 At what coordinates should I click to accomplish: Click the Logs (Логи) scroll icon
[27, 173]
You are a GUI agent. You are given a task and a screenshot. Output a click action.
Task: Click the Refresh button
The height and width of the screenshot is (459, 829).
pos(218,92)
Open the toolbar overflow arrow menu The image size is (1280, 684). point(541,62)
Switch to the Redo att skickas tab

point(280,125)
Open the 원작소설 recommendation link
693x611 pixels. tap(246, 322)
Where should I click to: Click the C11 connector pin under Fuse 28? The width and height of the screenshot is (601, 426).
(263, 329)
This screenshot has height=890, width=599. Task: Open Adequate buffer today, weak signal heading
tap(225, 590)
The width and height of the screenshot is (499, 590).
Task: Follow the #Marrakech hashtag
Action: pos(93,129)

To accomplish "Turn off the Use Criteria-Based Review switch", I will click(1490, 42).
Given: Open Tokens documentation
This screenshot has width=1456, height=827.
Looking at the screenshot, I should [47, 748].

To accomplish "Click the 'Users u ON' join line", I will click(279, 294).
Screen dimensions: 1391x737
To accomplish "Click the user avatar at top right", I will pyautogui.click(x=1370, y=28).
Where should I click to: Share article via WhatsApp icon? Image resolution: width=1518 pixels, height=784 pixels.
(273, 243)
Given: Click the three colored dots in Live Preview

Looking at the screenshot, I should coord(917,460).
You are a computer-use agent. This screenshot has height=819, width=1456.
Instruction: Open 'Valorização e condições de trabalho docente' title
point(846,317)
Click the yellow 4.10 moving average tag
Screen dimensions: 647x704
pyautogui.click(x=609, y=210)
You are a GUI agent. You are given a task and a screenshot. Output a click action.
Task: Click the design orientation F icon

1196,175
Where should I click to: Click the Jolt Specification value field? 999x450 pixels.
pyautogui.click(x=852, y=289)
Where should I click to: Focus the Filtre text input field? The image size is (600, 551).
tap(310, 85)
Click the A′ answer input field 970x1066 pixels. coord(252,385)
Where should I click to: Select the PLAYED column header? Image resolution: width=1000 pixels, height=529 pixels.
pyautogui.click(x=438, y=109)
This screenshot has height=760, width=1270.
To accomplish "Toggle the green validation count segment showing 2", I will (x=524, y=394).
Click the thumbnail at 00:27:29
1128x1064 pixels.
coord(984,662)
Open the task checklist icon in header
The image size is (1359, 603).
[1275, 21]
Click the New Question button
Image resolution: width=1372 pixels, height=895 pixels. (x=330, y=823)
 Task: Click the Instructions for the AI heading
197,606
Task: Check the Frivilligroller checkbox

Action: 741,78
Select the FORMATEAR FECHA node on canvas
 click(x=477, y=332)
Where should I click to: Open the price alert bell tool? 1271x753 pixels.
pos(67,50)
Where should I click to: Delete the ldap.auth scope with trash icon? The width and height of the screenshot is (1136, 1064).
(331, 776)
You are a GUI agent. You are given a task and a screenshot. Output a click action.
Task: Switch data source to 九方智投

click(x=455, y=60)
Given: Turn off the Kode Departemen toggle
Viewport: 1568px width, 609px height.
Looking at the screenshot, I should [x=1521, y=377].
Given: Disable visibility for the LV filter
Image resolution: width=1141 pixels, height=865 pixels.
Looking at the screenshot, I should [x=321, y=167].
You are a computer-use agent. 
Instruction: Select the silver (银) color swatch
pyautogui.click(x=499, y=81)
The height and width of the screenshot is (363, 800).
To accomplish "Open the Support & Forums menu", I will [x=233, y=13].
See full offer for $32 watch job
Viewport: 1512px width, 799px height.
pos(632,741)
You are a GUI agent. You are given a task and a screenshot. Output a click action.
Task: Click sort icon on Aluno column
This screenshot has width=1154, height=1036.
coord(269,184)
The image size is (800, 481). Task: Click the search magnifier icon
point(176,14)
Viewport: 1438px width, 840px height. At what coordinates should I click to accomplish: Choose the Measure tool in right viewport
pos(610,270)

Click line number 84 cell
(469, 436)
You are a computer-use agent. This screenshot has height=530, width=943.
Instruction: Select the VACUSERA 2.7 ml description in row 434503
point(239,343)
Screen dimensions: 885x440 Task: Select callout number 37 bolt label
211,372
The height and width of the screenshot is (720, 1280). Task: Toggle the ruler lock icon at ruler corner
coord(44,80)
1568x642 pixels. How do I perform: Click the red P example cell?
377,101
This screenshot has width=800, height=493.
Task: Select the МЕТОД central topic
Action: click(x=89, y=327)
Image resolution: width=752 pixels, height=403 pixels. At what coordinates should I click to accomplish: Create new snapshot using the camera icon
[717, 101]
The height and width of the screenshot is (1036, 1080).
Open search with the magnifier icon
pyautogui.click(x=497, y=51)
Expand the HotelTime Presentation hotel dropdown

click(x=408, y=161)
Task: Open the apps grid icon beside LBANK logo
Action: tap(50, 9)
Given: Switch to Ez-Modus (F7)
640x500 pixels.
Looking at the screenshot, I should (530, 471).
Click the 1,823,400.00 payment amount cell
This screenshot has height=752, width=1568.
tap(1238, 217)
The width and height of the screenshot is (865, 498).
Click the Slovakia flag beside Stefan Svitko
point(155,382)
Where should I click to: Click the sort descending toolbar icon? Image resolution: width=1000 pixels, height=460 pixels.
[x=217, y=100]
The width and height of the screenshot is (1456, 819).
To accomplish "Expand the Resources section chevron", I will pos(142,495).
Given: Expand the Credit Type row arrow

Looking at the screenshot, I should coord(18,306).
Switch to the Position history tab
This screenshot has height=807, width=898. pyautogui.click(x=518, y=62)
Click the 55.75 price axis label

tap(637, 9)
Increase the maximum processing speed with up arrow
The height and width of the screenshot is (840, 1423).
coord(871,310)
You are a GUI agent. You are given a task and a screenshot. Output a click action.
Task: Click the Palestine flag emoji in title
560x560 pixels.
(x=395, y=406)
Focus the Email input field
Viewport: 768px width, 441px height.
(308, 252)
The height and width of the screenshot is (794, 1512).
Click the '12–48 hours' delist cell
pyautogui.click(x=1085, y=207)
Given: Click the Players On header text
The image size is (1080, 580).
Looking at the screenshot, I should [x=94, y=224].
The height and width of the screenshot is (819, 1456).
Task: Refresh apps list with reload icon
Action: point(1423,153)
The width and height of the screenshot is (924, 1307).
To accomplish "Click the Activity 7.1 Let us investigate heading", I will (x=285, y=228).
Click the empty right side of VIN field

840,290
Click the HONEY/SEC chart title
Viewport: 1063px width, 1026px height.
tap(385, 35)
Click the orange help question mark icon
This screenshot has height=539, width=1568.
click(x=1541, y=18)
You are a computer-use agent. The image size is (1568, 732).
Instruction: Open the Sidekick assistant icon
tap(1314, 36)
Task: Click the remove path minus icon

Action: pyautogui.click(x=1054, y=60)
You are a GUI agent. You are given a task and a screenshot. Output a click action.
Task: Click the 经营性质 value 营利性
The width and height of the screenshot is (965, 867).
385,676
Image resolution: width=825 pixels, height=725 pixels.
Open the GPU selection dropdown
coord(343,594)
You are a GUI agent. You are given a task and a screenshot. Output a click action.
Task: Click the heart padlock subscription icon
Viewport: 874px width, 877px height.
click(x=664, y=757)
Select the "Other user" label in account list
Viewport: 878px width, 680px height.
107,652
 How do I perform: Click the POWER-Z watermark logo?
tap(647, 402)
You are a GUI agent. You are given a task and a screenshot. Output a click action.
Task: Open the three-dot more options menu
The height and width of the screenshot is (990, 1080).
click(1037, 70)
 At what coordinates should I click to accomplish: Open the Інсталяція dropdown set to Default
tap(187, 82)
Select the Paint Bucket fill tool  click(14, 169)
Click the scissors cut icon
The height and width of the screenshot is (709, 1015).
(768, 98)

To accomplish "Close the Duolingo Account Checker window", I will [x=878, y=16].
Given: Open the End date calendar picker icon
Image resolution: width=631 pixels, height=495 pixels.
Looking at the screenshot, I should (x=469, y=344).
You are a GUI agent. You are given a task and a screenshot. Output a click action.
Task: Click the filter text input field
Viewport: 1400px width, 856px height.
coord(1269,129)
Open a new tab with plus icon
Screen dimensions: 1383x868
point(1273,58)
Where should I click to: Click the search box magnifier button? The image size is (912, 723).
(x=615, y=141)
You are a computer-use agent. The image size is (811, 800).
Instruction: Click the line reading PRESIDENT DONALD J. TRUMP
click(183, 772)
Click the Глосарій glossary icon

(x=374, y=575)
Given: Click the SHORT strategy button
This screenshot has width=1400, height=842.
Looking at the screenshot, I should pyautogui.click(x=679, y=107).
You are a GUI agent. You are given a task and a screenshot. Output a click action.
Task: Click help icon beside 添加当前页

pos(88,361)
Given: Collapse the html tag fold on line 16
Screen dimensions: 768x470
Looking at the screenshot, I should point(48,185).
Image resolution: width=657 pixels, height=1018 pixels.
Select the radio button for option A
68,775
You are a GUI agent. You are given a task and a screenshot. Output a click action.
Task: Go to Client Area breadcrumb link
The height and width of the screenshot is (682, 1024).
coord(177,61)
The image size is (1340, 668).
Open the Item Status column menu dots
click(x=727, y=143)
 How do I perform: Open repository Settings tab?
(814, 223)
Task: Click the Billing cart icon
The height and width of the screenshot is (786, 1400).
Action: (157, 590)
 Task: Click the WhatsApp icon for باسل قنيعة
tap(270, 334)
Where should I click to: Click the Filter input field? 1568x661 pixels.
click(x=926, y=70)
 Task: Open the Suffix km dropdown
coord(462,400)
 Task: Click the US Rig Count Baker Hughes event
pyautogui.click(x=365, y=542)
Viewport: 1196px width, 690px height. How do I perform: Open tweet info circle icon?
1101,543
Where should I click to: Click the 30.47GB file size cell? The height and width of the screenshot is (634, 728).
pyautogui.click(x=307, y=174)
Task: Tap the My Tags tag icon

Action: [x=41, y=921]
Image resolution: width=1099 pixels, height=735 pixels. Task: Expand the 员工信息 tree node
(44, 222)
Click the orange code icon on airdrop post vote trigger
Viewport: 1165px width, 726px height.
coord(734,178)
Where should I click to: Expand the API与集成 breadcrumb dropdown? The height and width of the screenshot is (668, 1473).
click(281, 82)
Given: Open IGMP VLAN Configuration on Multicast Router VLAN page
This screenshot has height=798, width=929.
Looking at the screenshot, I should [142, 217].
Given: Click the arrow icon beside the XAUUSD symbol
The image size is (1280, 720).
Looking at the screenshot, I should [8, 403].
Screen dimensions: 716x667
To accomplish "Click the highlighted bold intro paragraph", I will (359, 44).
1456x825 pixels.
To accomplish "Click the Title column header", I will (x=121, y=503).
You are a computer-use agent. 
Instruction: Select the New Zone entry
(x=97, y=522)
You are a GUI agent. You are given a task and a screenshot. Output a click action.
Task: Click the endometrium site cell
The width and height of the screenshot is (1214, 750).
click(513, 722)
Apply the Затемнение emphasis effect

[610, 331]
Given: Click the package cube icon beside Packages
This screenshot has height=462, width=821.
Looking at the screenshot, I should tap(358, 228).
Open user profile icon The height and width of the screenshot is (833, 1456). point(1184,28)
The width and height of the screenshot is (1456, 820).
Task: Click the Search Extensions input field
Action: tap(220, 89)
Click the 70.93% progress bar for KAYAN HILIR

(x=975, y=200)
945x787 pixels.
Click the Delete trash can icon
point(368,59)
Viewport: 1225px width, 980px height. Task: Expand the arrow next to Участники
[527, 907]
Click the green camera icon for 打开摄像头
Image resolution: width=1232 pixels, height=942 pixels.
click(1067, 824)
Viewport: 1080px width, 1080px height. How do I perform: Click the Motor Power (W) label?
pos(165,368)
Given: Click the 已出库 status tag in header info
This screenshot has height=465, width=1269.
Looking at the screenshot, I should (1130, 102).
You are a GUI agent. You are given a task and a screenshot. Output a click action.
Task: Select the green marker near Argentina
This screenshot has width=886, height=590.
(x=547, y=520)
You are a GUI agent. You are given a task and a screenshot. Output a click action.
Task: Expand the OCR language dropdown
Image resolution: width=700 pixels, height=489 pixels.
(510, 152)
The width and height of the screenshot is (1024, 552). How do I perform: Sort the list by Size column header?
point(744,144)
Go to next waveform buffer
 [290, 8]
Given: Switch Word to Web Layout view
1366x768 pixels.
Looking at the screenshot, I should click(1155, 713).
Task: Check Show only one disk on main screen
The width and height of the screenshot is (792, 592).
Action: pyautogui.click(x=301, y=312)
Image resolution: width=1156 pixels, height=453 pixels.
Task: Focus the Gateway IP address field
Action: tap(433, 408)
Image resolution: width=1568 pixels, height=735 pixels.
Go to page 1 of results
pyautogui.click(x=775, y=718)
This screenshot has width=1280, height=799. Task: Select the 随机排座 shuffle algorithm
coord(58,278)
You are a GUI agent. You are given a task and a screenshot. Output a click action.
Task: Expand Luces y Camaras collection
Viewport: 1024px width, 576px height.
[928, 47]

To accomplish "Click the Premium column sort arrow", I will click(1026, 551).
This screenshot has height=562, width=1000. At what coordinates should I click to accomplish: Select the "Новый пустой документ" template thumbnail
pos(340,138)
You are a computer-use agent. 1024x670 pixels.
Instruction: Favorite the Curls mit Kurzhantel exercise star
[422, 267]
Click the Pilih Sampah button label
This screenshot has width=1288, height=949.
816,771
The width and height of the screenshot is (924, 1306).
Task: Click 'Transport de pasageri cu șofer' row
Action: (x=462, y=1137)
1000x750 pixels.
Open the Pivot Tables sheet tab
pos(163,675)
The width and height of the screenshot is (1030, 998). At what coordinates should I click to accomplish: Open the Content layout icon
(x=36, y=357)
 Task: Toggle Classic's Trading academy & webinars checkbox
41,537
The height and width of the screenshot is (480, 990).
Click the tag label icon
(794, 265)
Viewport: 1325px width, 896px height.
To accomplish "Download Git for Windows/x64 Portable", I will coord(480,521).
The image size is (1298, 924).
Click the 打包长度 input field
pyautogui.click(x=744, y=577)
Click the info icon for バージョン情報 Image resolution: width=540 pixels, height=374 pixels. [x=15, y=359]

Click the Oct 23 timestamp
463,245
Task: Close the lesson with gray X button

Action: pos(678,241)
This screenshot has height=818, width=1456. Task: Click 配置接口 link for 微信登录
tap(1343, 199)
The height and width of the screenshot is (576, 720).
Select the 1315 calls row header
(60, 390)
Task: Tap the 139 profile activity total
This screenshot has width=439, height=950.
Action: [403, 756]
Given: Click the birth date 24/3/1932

********

◆ TASK DESCRIPTION
Beginning at the line above with "1568x642 pixels. How" and finishing at the line with "The width and height of the screenshot is (1456, 819).", return each line exactly and return nothing else.

◆ EXERCISE OUTPUT
1568x642 pixels. How do I perform: Click the red P example cell?
377,101
This screenshot has width=800, height=493.
Task: Select the МЕТОД central topic
Action: click(x=89, y=327)
Image resolution: width=752 pixels, height=403 pixels. At what coordinates should I click to accomplish: Create new snapshot using the camera icon
[717, 101]
The height and width of the screenshot is (1036, 1080).
Open search with the magnifier icon
pyautogui.click(x=497, y=51)
Expand the HotelTime Presentation hotel dropdown

click(x=408, y=161)
Task: Open the apps grid icon beside LBANK logo
Action: tap(50, 9)
Given: Switch to Ez-Modus (F7)
640x500 pixels.
Looking at the screenshot, I should (530, 471).
Click the 1,823,400.00 payment amount cell
This screenshot has height=752, width=1568.
tap(1238, 217)
The width and height of the screenshot is (865, 498).
Click the Slovakia flag beside Stefan Svitko
point(155,382)
Where should I click to: Click the sort descending toolbar icon? Image resolution: width=1000 pixels, height=460 pixels.
[x=217, y=100]
The width and height of the screenshot is (1456, 819).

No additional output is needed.